This entry was posted in #truecrimethursday, Artificial Intelligence, Writing by Debbie Burke. Bookmark the permalink.

About Debbie Burke

Debbie writes the Tawny Lindholm series, Montana thrillers infused with psychological suspense. Her books have won the Kindle Scout contest, the Zebulon Award, and were finalists for the Eric Hoffer Book Award and BestThrillers.com. Her articles received journalism awards in international publications. She is a founding member of Authors of the Flathead and helps to plan the annual Flathead River Writers Conference in Kalispell, Montana. Her greatest joy is mentoring young writers. http://www.debbieburkewriter.com

20 thoughts on “True Crime Thursday – Artificial Intelligence

  1. There’s always the AI Big Brother:
    • a computer generated “leader”
    • streamed through the cable and TV,
    • with AI crowds
    • in AI settings
    • for the the real world to see on digital media.

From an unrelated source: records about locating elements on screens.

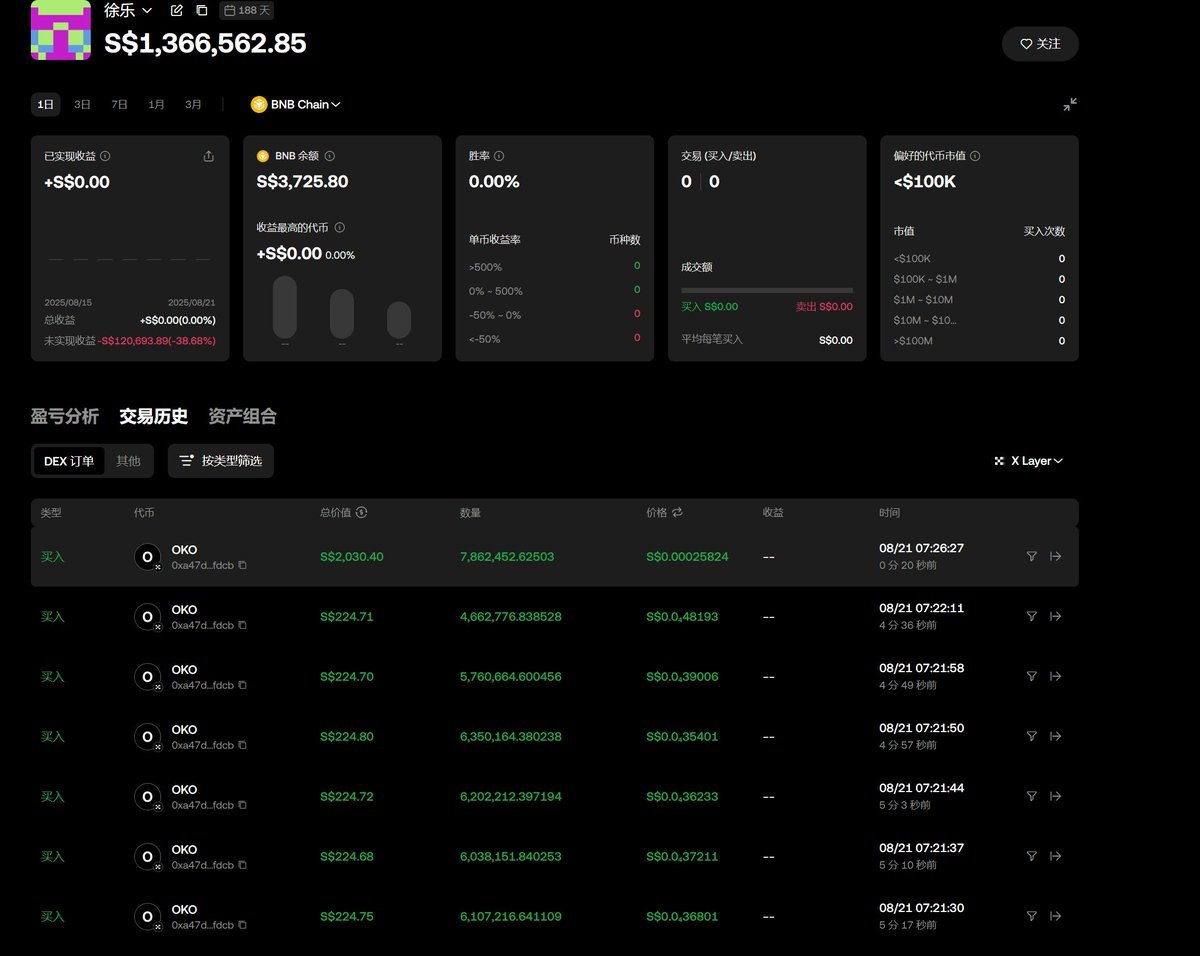Click the edit name pencil icon

[177, 10]
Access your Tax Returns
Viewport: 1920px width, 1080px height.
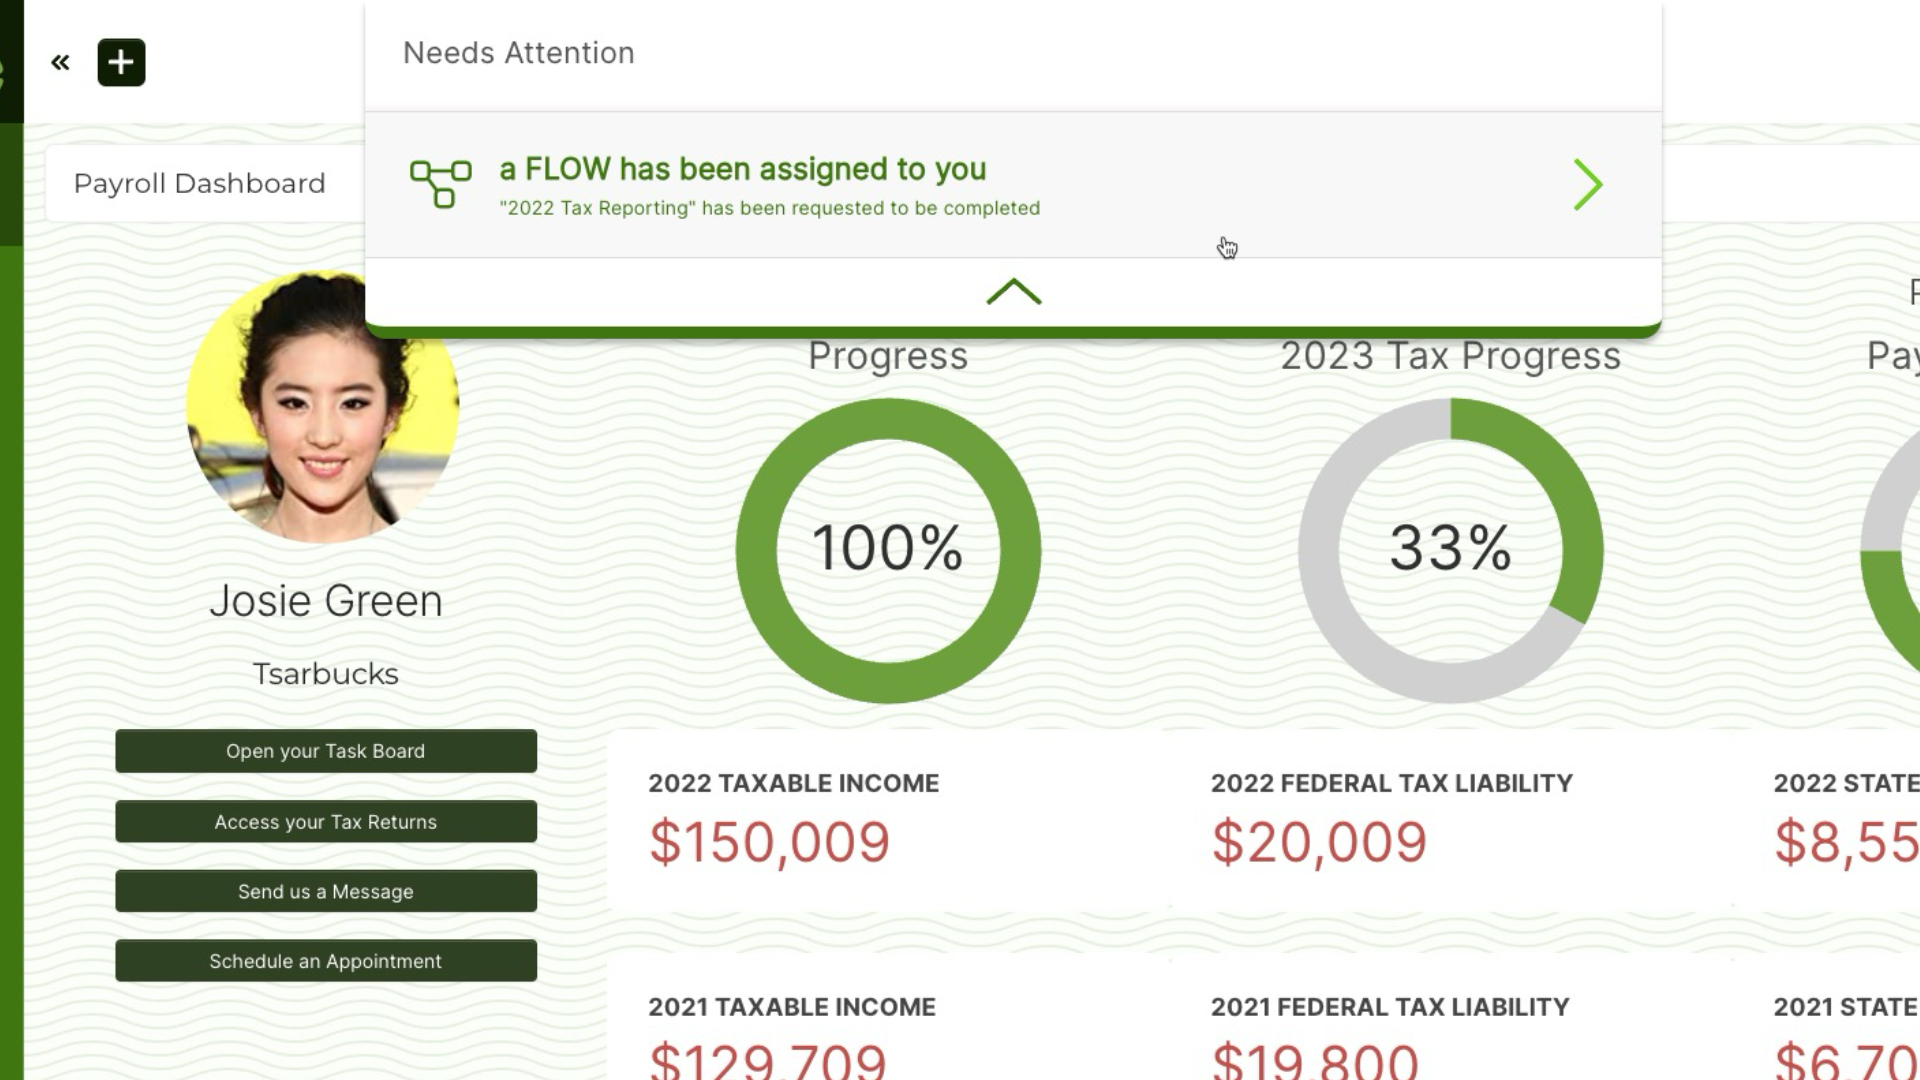coord(326,822)
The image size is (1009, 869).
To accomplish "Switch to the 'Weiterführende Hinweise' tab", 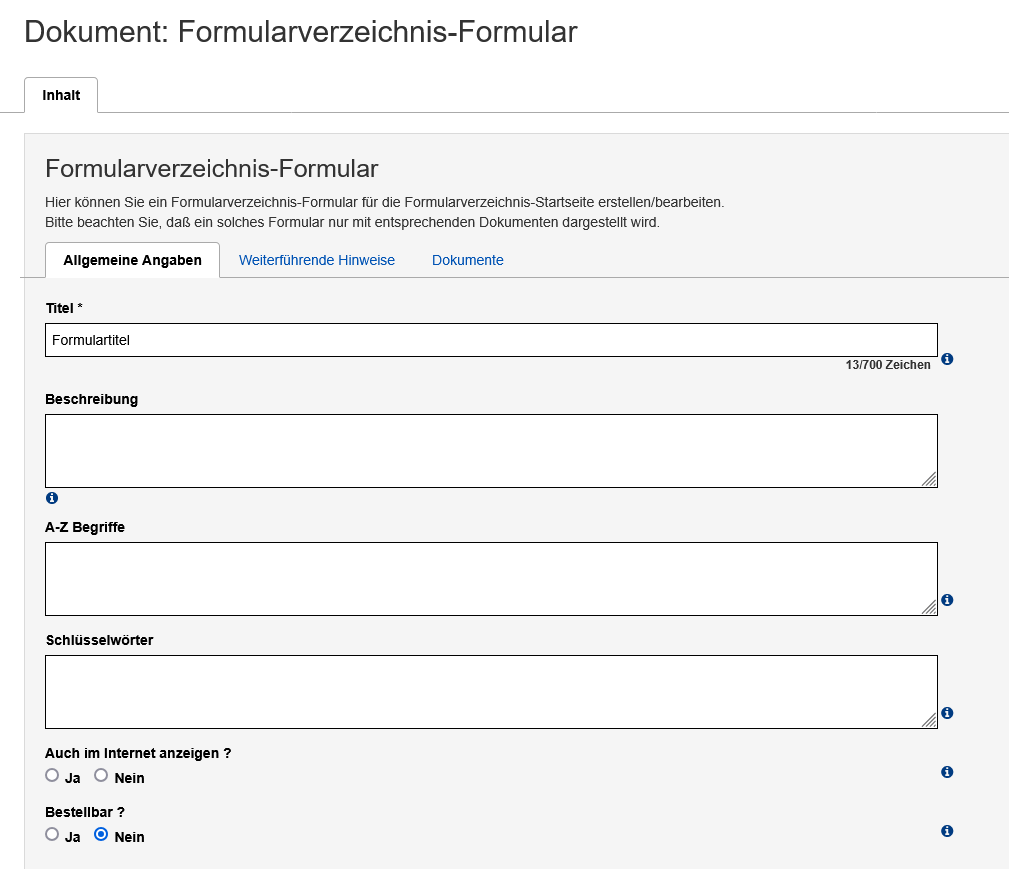I will coord(316,260).
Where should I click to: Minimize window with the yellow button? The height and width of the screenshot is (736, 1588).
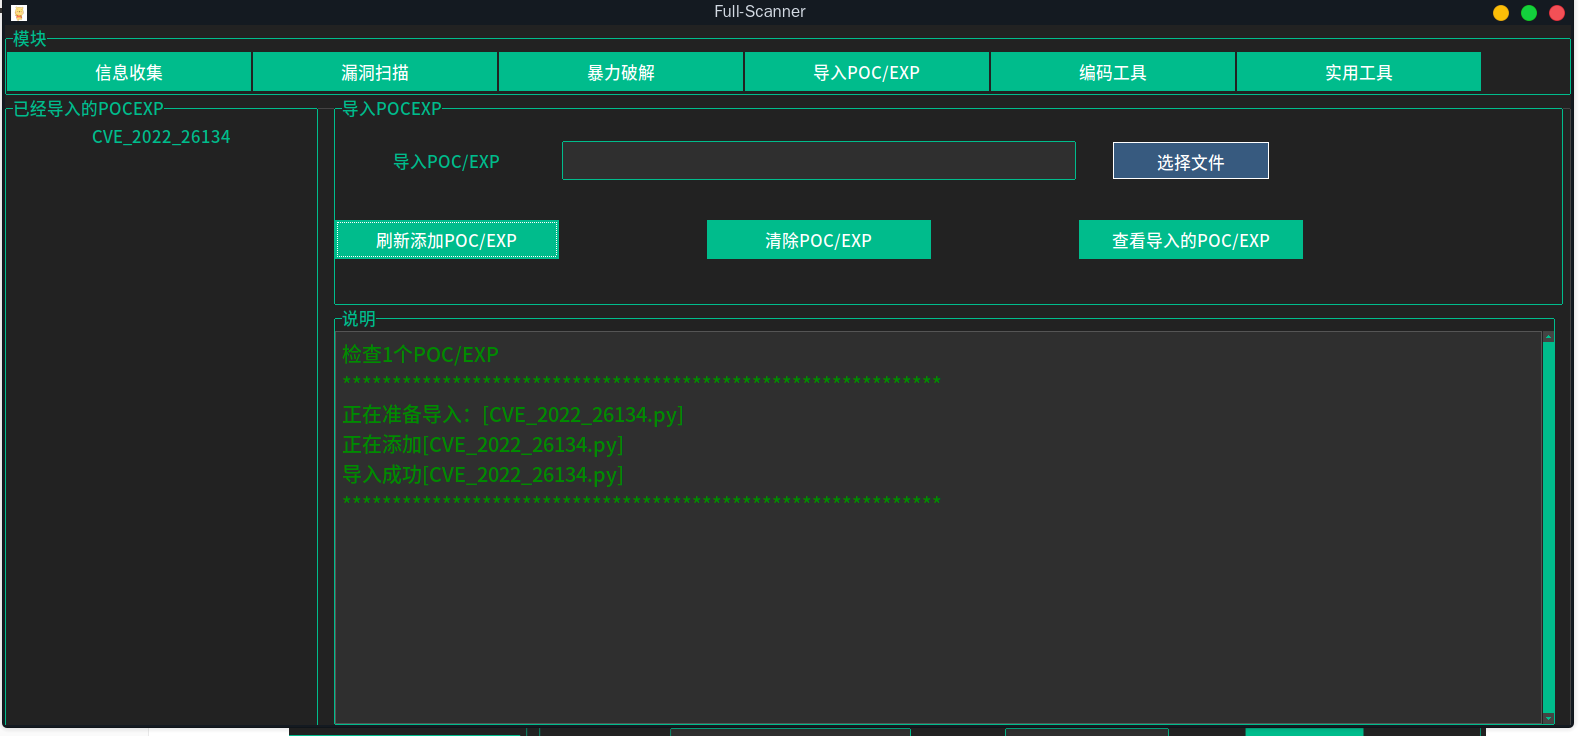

    If partnered with animatronics or holograms (think Michael Jackson in concert again), and big screens in convention halls and domes, them real folks can claim having seen her/him.

    BUT then AI does what it does best(?), and outthinks its “evil world domination creators,” turning the tables on them and making things…worse? Or better? Or completely virtual?

    Of course, there’s always the possibility of resurrecting Michael Jackson – or Elvis, or John Lennon – and raking in bogus, but real, royalties from AI celebrities…

    Speaking for M-M-Max Headroom: Open the pod bay doors, HAL…(am I showing my age – again?)

  2. Of course there’s also the possibility, as explored in the Matrix, that our world is already a mirage. In my view this has not only scientific, but spiritual connotations. On some level, we are all just particles, twinkling in the void. On an even deeper level, there is no “we,” and there is no void.
    I’ll leave it at that, lest people think I’m high on anything other than the waning days of summer and the early morning’s first cup of coffee.

  3. I think impersonation could be done digitally, but it’s still a far leap to go from a computer model to a live body double. It would, however, give someone the ability to spread misinformation fairly easily. And in this world where someone will believe what you say, no matter how ridiculous, that might be all it takes to cause a catastrophic event.

    • Right, Mike. Spreading misinformation is a powerful tool that has changed history many times. Now it’s easier to do and harder to detect.

  4. Wow! Where have we got to and where are we going?

    How about a romance/thriller in which the man finally gets the girl to say “yes”…but she’s not human? She’s an AI created image whose task is to kill the man who raped the sister of the AI’s handler.

    Unintended consequences? In true Orwellian style, it has to be that humans become a minority as the fake ones figure out how to replicate themselves.

    I think I’ll take a walk now. Hope that’s not a holographic image outside my office window…

  5. Debbie, you may (or may not) hate this. But as I wrote my idea here, I discovered I solved the storyline problem of one of my current WIPs.

    So sorry.

  6. You’ve already got the deep fakes out there. I can’t imagine anything scarier. People can literally make a video of me saying anything they want…. or doing anything they want.

    There’s one particular video doing the rounds right now. A number of world leaders (current ones) are singing John Lennon’s Imagine. They look like they are singing Imagine; the mouths match the lyrics and the rhythm of the song.

    The crimes that can be committed? Where do I begin? Blackmail. Literal fake news. Theft. Fraud. Literally anything that can be caught on camera is subject to AIC (AI Crime).

    AI is both absolutely amazing and terrifying.